++++ Extracted records ++++
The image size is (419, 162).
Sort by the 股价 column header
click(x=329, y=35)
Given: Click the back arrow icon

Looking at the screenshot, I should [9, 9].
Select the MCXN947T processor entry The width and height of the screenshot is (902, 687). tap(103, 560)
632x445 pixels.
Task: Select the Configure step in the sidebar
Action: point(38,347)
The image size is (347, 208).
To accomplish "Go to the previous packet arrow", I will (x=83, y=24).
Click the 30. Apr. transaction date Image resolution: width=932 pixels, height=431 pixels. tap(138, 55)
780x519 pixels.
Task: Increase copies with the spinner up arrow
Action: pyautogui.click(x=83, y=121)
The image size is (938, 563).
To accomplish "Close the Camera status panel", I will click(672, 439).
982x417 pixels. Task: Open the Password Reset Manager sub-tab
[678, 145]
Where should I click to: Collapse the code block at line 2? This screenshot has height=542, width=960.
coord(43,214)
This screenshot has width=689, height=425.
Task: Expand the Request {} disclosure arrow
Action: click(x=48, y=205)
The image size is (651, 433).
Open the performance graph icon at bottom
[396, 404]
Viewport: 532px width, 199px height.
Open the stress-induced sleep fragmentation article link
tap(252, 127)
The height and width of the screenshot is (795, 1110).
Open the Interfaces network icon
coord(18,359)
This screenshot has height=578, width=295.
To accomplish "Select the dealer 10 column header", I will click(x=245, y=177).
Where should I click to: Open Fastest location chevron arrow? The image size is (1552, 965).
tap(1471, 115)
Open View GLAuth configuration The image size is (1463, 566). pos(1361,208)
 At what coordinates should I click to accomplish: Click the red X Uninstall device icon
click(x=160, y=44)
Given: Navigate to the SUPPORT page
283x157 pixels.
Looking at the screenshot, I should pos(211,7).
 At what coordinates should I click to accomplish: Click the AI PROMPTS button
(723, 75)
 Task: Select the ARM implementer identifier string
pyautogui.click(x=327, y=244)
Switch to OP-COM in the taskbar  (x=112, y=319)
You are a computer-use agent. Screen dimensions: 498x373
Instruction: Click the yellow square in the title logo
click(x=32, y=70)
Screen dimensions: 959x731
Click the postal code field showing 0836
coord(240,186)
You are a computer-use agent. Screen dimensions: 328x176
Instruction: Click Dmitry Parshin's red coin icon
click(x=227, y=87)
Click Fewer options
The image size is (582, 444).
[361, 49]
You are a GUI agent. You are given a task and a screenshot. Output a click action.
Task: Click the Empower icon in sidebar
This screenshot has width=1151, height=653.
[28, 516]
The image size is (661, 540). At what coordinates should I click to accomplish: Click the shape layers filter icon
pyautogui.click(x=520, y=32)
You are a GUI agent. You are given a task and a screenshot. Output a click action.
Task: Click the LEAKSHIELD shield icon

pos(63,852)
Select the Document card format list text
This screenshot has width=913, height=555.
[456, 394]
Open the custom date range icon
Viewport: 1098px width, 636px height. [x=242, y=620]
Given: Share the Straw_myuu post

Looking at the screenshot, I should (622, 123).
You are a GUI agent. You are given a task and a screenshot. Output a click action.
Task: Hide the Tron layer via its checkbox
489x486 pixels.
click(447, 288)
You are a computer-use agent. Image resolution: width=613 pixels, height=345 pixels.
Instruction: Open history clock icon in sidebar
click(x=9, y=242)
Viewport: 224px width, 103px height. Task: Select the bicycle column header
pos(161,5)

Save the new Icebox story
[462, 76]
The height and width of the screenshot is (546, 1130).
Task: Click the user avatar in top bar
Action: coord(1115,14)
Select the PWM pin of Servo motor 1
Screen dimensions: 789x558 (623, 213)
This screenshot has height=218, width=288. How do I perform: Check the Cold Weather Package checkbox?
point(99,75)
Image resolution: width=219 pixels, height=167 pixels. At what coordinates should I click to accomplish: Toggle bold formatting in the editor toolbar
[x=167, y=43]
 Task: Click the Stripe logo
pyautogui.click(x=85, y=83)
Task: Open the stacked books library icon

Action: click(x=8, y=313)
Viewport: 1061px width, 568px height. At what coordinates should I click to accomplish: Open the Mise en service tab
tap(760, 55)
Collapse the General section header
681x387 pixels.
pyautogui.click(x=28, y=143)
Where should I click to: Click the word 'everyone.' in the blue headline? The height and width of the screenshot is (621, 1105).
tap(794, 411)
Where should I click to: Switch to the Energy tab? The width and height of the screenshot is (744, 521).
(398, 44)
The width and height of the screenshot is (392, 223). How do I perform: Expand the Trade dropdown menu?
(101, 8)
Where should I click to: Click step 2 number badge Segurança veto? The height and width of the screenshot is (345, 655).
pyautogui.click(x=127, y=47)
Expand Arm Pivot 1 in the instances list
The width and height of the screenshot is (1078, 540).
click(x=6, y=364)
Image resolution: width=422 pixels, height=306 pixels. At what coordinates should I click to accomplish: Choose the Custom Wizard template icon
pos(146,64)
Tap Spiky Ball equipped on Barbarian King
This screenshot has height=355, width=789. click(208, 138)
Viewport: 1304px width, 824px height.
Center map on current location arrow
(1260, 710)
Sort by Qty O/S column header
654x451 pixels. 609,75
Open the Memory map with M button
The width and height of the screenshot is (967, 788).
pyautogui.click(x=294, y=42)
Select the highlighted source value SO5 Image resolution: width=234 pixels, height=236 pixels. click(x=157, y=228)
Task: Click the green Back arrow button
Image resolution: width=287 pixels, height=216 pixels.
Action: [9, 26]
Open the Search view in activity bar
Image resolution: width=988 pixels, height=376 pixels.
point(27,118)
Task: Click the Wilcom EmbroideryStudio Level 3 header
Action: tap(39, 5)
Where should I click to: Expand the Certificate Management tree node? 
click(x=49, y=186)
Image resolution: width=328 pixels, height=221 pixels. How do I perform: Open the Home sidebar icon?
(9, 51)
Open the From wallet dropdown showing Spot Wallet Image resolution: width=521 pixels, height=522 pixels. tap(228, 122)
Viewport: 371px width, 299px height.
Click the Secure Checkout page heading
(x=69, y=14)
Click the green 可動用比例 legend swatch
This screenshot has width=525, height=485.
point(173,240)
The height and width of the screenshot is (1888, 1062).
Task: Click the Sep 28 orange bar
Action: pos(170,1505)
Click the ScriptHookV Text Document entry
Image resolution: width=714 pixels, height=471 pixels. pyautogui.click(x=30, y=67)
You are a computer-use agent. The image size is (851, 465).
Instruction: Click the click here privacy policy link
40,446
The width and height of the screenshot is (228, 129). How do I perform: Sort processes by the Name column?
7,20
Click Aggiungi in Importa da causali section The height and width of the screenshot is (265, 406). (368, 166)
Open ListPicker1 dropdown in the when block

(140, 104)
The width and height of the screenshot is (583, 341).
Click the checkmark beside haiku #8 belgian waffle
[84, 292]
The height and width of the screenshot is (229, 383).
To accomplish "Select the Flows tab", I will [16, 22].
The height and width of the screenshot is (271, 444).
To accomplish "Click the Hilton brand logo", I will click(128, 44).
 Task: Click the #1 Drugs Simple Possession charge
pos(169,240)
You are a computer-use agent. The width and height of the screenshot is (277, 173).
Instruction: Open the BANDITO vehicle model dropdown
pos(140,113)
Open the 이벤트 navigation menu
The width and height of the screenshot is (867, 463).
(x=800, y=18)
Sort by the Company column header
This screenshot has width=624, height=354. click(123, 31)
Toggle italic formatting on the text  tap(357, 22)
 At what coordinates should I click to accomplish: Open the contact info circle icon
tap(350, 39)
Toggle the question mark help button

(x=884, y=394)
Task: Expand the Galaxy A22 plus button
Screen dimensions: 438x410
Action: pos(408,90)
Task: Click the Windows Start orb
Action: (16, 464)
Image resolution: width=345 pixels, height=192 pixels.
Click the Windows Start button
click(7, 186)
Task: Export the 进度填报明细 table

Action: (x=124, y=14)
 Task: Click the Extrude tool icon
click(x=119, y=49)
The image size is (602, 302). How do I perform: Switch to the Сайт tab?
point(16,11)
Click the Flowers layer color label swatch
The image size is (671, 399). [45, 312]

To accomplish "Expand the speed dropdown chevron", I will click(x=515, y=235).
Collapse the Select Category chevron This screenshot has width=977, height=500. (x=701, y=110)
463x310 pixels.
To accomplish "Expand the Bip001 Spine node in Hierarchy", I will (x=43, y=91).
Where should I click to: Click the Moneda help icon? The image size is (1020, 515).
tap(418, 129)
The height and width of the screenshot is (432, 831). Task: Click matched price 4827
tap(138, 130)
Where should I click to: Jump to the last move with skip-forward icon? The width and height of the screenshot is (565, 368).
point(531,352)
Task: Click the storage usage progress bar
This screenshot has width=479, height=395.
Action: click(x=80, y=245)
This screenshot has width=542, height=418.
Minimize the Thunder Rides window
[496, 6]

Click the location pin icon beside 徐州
++++
Instructions to follow - Beginning at the first line above, repeat exactly until the line containing "Viewport: 532px width, 199px height.", which is included.

Solution to this task -
The image size is (419, 162).
Sort by the 股价 column header
click(x=329, y=35)
Given: Click the back arrow icon

Looking at the screenshot, I should [9, 9].
Select the MCXN947T processor entry The width and height of the screenshot is (902, 687). tap(103, 560)
632x445 pixels.
Task: Select the Configure step in the sidebar
Action: point(38,347)
The image size is (347, 208).
To accomplish "Go to the previous packet arrow", I will (x=83, y=24).
Click the 30. Apr. transaction date Image resolution: width=932 pixels, height=431 pixels. tap(138, 55)
780x519 pixels.
Task: Increase copies with the spinner up arrow
Action: pyautogui.click(x=83, y=121)
The image size is (938, 563).
To accomplish "Close the Camera status panel", I will click(672, 439).
982x417 pixels. Task: Open the Password Reset Manager sub-tab
[678, 145]
Where should I click to: Collapse the code block at line 2? This screenshot has height=542, width=960.
coord(43,214)
This screenshot has width=689, height=425.
Task: Expand the Request {} disclosure arrow
Action: click(x=48, y=205)
The image size is (651, 433).
Open the performance graph icon at bottom
[396, 404]
Viewport: 532px width, 199px height.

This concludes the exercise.